ASSIGNMENT. From the entries below, return exactly the lines beginning at the one that contains "MacMillan Center Freedom" and ending at the one that contains "Societal Resilience (127, 2448)", both of them included, and only those lines.

LISTED ENTRIES.
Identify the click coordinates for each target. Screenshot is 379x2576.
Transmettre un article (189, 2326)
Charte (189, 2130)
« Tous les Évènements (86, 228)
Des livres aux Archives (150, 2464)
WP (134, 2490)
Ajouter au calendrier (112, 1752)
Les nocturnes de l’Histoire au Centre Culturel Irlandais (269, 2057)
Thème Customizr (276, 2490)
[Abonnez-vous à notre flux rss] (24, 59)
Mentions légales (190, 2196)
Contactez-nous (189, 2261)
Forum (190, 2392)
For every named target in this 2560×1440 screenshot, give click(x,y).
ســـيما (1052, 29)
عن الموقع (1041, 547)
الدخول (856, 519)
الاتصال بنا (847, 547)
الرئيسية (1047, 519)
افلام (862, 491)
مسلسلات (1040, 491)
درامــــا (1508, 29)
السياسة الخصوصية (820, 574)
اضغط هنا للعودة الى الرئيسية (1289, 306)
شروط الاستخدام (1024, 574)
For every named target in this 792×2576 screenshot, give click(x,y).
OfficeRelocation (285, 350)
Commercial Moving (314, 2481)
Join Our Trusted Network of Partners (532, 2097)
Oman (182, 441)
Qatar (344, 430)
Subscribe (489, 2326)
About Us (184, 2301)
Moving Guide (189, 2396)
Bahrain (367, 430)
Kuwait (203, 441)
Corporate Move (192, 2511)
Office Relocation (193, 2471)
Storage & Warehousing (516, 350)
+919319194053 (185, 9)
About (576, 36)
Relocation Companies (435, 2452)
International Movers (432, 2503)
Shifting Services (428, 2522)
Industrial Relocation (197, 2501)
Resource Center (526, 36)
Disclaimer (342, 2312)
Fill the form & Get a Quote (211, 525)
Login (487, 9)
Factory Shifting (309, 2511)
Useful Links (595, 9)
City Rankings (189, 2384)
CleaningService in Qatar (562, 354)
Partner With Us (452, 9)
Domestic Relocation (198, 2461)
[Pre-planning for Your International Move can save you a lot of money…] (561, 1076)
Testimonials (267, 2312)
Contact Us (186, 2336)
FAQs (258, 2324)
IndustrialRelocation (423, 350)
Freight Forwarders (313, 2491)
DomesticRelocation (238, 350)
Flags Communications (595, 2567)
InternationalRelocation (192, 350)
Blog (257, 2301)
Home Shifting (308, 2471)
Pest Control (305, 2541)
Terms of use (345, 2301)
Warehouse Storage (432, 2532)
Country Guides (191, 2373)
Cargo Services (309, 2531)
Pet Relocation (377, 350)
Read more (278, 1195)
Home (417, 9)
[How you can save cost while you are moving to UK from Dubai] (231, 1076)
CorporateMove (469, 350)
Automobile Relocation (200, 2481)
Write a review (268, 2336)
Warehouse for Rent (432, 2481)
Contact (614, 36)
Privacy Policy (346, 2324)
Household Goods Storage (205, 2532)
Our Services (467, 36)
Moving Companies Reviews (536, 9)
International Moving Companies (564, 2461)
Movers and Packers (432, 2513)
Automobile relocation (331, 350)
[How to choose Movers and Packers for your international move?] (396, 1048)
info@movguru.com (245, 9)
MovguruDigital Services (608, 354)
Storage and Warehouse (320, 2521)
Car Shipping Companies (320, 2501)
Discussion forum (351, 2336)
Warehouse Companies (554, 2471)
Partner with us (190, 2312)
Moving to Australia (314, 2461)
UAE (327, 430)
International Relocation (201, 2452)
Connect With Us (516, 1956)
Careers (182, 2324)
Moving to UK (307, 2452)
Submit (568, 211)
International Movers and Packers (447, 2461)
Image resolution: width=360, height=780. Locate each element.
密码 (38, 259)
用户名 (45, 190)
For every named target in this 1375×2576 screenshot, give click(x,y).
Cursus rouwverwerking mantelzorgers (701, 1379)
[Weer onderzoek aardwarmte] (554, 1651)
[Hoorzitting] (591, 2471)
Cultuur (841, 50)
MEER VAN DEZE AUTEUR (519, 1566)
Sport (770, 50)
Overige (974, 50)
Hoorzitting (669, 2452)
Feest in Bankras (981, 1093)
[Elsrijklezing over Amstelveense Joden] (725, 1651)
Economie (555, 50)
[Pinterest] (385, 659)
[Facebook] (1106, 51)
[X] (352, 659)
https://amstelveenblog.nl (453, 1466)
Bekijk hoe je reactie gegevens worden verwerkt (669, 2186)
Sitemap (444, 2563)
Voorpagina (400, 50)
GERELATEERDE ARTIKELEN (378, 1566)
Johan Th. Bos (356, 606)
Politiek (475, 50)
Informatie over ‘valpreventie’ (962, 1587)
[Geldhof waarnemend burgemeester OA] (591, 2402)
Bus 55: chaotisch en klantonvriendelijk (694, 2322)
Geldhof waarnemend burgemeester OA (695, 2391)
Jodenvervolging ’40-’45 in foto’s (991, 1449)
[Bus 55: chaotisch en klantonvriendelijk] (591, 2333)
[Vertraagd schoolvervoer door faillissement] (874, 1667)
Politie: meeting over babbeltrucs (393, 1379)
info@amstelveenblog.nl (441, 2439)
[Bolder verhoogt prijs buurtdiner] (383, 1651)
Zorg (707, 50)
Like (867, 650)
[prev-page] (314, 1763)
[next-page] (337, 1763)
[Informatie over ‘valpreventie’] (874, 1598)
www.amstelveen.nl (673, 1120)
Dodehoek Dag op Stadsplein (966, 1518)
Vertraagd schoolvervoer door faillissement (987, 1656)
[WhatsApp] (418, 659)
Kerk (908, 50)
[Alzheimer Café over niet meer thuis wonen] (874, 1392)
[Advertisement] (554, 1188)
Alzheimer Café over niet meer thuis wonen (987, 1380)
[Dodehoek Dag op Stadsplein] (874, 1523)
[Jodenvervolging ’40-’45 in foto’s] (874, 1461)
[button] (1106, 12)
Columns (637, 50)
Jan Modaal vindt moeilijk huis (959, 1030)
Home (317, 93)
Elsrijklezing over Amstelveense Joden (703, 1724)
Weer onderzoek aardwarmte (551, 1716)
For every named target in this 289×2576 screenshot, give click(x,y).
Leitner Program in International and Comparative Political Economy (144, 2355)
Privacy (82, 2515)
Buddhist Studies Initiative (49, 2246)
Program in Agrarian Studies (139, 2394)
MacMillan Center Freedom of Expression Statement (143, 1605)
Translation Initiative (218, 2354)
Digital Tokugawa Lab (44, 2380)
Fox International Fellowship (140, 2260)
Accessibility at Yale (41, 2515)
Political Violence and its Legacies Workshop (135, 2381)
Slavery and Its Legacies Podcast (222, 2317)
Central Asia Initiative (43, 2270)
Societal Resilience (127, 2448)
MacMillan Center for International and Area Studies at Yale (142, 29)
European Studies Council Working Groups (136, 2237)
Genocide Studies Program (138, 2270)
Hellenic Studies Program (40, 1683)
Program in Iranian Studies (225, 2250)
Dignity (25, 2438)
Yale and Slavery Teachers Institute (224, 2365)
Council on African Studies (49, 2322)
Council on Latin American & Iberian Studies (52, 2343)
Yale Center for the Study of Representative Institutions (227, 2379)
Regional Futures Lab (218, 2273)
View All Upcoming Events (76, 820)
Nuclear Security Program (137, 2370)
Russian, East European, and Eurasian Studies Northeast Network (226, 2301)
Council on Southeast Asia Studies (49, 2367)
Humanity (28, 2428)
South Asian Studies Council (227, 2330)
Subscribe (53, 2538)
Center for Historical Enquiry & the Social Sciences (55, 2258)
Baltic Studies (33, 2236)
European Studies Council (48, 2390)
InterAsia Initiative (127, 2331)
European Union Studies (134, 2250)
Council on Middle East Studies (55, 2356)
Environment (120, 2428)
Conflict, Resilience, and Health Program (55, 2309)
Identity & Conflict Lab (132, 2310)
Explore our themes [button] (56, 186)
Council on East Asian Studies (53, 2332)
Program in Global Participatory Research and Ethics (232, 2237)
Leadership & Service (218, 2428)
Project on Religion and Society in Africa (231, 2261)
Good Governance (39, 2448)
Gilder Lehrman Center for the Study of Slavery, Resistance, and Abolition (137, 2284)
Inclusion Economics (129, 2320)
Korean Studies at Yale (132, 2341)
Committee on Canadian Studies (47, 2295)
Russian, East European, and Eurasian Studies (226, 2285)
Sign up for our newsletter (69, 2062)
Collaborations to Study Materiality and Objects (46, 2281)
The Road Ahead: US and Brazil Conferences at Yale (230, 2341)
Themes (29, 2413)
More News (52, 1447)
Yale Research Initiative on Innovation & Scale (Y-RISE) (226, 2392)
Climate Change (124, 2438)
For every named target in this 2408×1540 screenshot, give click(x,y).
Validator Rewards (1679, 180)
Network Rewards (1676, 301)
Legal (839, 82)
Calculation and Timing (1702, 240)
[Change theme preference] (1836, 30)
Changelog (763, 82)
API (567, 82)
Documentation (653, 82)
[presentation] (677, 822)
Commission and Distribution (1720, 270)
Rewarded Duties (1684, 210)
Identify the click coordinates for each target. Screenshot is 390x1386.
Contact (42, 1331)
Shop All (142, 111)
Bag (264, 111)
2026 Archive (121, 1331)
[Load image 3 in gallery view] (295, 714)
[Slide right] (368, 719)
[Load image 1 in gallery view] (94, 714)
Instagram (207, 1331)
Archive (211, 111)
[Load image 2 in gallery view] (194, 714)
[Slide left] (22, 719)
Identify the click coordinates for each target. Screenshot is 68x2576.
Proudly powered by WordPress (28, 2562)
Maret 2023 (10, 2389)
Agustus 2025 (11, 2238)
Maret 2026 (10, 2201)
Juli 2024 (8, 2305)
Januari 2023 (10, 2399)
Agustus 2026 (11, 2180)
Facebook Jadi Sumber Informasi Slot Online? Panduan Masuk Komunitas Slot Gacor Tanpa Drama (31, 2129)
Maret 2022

EXERCISE ANSWER.
MacMillan Center Freedom of Expression Statement (143, 1605)
Translation Initiative (218, 2354)
Digital Tokugawa Lab (44, 2380)
Fox International Fellowship (140, 2260)
Accessibility at Yale (41, 2515)
Political Violence and its Legacies Workshop (135, 2381)
Slavery and Its Legacies Podcast (222, 2317)
Central Asia Initiative (43, 2270)
Societal Resilience (127, 2448)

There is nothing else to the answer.